Northvolt, une «jeune entreprise» qui doit faire ses preuves, estiment des experts

L’entrée du site de la future usine de batteries pour véhicules électriques de Northvolt à Saint-Basile-le-Grand, en Montérégie, en mai 2024
Photo: Christinne Muschi La Presse canadienne L’entrée du site de la future usine de batteries pour véhicules électriques de Northvolt à Saint-Basile-le-Grand, en Montérégie, en mai 2024

L’entreprise Northvolt a vu grand, mais elle doit aujourd’hui revoir ses plans. Le fabricant suédois de batteries électriques s’apprête à ralentir son plan de développement international, notamment au Québec. La « jeune entreprise » doit « faire ses preuves » en montrant qu’elle est de taille à compétitionner avec ses rivales asiatiques, estiment des experts.

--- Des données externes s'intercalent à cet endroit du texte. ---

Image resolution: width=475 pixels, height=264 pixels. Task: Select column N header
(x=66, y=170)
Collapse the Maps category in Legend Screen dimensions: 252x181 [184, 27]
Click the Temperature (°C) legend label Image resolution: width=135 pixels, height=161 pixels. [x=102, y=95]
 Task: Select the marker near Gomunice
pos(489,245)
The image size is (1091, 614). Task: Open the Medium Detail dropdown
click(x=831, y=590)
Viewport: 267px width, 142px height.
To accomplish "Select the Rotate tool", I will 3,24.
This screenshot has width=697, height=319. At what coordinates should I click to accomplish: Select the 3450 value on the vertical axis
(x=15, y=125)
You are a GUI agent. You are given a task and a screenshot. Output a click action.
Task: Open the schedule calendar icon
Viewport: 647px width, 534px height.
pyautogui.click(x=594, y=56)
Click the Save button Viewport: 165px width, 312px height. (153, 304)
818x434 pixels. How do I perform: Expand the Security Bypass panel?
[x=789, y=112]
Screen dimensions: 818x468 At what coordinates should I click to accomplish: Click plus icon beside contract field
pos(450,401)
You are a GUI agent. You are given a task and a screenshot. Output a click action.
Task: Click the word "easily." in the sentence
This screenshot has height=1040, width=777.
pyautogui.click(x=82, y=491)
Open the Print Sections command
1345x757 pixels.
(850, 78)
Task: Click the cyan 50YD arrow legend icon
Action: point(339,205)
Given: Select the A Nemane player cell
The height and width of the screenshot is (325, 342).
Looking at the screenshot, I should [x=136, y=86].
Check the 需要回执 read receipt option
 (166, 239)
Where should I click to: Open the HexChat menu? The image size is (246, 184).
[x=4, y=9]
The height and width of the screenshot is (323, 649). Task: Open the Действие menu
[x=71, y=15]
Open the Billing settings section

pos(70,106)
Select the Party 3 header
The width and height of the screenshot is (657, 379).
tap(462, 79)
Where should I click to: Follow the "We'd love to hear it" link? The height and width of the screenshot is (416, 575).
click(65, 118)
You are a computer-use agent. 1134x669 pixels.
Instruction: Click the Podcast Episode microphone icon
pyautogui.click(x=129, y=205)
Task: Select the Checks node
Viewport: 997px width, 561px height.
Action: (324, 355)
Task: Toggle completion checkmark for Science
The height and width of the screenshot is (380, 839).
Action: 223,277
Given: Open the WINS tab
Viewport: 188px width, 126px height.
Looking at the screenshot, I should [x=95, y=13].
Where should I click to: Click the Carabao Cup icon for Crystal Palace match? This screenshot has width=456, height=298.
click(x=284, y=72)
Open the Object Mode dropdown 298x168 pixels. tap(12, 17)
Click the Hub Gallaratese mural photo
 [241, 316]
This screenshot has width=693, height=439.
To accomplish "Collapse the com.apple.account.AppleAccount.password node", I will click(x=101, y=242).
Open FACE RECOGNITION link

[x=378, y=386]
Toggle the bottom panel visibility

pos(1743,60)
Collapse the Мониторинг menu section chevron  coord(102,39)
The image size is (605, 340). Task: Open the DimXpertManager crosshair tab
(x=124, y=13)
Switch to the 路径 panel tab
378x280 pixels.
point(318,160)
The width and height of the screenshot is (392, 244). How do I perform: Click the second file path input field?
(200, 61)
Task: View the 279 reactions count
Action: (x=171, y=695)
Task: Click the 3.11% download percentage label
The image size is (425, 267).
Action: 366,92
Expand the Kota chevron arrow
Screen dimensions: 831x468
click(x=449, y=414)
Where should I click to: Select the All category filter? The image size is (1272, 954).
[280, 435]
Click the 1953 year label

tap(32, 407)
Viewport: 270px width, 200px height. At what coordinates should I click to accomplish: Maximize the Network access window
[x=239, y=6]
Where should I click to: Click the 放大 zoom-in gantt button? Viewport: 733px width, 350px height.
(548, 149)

« C’est une entreprise qui est assez jeune. D’ailleurs, l’industrie elle-même est assez jeune. Alors, c’est normal que Northvolt revoie sa stratégie à ce stade-ci », indique François Dauphin, p.-d.g. de l’Institut sur la gouvernance.

Michel Magnan, professeur à l’École des sciences de la gestion de l’Université Concordia, voit la situation du même oeil. « C’est habituel, pour une entreprise en démarrage, de connaître ce genre de difficultés en début de parcours », note-t-il.

Mardi, dans une entrevue au quotidien économique Dagens Industri, le grand patron de Northvolt, Peter Carlsson, a reconnu que les plans d’expansion de l’entreprise ont été « un peu trop ambitieux ».

Ils se sont en effet peut-être un peu précipités dans leurs projets d’expansion

Une « révision stratégique » sera présentée en septembre, a-t-il indiqué. La direction de l’entreprise veut se concentrer sur sa giga-usine de Skellefteå, située dans le nord de la Suède, pour résoudre les « retards » dans les livraisons de commandes.

Fin juin, le géant automobile allemand BMW a annulé une commande de 2,15 milliards de dollars américains — près de 3 milliards de dollars canadiens — passée auprès de Northvolt. Le contrat signé en 2020 n’avait pas pu être honoré dans les temps.

Résultats annuels

« Ils se sont en effet peut-être un peu précipités dans leurs projets d’expansion. Ça se traduit assez clairement dans les résultats qu’on observe : le niveau d’endettement a augmenté considérablement d’une année à l’autre. Et les revenus sont encore embryonnaires », explique François Dauphin.

Dans son rapport annuel publié mardi, Northvolt rapporte que sa dette est passée de près de 3,5 milliards de dollars américains au 31 décembre 2022 à environ 5,3 milliards au 31 décembre 2023 — une hausse de plus de 51,4 % en un an.

Ses revenus sont passés de 107 millions à 128 millions sur la même période (+20 %), tandis que ses pertes se sont creusées, de 285 millions à 1,2 milliard de dollars (+321 %).

« Ses différents projets nécessitent énormément de capitaux. Elle doit consolider son activité et s’assurer d’abord que tout fonctionne avec sa première usine en Suède », souligne M. Dauphin.

Selon le professeur Michel Magnan, une révision stratégique de l’entreprise arrive à point. L’entreprise « doit faire ses preuves » et ne « pas éparpiller ses ressources », estime-t-il.

Des vents contraires

« Il faut dire aussi que Northvolt est dans un marché très compétitif. Il y a de gros compétiteurs en Chine qui produisent à moindre coût », ajoute M. Magnan. « De plus, les ventes de véhicules électriques sont stagnantes, ce qui pèse sur les perspectives de croissance de la demande. Ça joue sur la capacité de l’entreprise à générer des liquidités », fait valoir l’expert.

Selon François Dauphin, « on n’est pas rendus au point de s’inquiéter » pour l’entreprise, même si celle-ci « doit réviser ses objectifs » compte tenu des « conditions de marché actuelles ».

En octobre dernier, le quotidien britannique Financial Times rapportait que Northvolt prévoyait une entrée en Bourse pour l’année 2024, à une valorisation oscillant autour de 20 milliards de dollars américains, soit plus de 27 milliards de dollars canadiens. « À mon avis, ces plans vont être repoussés », indique M. Dauphin.